Dataset items

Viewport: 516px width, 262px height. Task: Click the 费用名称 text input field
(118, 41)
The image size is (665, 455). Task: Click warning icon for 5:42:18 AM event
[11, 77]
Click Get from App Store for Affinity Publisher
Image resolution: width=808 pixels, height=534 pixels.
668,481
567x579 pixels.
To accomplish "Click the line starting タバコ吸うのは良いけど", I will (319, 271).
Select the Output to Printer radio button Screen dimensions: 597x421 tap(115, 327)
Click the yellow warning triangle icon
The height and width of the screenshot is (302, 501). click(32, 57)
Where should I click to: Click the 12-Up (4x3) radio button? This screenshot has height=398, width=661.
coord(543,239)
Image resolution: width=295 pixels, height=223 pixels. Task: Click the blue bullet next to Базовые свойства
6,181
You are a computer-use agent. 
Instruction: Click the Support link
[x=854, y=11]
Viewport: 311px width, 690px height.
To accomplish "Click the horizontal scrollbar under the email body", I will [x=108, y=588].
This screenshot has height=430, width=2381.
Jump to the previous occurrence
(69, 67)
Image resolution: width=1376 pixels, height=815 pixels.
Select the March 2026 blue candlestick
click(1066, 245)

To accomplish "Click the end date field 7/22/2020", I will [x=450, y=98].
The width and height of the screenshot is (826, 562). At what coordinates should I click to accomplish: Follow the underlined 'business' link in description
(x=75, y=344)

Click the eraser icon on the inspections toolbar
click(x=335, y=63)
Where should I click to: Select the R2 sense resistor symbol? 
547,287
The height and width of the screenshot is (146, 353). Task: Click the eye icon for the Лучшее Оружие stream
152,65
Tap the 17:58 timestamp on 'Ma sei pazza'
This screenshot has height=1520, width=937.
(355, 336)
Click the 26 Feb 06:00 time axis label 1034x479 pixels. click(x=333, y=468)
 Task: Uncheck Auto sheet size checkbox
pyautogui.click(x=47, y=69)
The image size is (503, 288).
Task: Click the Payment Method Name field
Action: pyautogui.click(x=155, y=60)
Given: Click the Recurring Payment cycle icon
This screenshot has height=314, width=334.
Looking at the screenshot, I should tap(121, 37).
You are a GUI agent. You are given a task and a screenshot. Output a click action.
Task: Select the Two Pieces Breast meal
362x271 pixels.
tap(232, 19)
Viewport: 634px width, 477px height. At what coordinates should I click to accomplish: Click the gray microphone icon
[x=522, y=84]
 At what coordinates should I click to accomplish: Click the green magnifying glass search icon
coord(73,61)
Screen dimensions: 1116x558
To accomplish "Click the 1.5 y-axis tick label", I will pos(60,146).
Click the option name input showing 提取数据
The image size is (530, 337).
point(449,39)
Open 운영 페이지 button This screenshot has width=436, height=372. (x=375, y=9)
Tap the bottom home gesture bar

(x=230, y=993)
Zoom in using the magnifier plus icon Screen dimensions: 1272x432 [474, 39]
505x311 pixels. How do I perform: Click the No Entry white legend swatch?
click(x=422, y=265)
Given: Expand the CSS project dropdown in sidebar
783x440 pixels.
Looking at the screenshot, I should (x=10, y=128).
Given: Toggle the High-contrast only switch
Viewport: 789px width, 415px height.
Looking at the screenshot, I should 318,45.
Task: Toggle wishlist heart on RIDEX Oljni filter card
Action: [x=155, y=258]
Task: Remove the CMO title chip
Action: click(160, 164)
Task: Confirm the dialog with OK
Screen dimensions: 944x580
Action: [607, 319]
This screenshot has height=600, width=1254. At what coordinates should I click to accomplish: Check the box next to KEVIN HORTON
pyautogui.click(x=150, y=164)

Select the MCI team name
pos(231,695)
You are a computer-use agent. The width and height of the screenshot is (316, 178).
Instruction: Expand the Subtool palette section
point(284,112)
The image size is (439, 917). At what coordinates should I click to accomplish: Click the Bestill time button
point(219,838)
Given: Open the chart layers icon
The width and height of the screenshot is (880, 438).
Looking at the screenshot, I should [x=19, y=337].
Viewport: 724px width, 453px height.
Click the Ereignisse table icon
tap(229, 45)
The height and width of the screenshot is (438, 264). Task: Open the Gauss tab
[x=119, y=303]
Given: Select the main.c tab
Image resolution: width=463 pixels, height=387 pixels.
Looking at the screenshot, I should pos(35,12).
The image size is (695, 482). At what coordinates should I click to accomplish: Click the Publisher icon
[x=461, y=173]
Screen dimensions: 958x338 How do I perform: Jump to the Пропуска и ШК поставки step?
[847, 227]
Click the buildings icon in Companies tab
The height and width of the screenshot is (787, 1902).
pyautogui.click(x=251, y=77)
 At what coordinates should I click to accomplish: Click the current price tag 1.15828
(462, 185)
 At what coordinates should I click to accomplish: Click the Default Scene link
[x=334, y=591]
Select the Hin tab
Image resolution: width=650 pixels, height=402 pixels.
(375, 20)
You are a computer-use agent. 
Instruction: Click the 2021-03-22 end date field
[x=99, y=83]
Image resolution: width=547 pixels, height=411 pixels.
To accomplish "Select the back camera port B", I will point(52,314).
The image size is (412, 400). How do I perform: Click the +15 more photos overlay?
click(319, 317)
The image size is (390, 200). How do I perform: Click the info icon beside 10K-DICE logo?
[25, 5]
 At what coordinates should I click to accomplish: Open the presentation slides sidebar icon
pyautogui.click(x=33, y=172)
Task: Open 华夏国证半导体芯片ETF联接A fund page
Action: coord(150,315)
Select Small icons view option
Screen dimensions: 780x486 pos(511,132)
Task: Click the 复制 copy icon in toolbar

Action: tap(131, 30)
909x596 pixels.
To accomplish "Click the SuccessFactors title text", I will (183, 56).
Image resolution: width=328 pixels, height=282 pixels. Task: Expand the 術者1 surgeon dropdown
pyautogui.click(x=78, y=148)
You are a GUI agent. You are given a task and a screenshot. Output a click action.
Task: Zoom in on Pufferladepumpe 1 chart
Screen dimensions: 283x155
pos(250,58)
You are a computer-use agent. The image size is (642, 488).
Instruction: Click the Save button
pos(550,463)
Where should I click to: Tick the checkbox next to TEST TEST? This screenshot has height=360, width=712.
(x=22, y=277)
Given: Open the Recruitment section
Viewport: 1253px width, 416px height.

→ What this task involves:
Please write out, exactly as they appear above, only the lines in the stretch from the line with "Instruction: Expand the" through the line with "Given: Select the main.c tab".

→ Answer to the exercise:
Instruction: Expand the Subtool palette section
point(284,112)
The image size is (439, 917). At what coordinates should I click to accomplish: Click the Bestill time button
point(219,838)
Given: Open the chart layers icon
The width and height of the screenshot is (880, 438).
Looking at the screenshot, I should [x=19, y=337].
Viewport: 724px width, 453px height.
Click the Ereignisse table icon
tap(229, 45)
The height and width of the screenshot is (438, 264). Task: Open the Gauss tab
[x=119, y=303]
Given: Select the main.c tab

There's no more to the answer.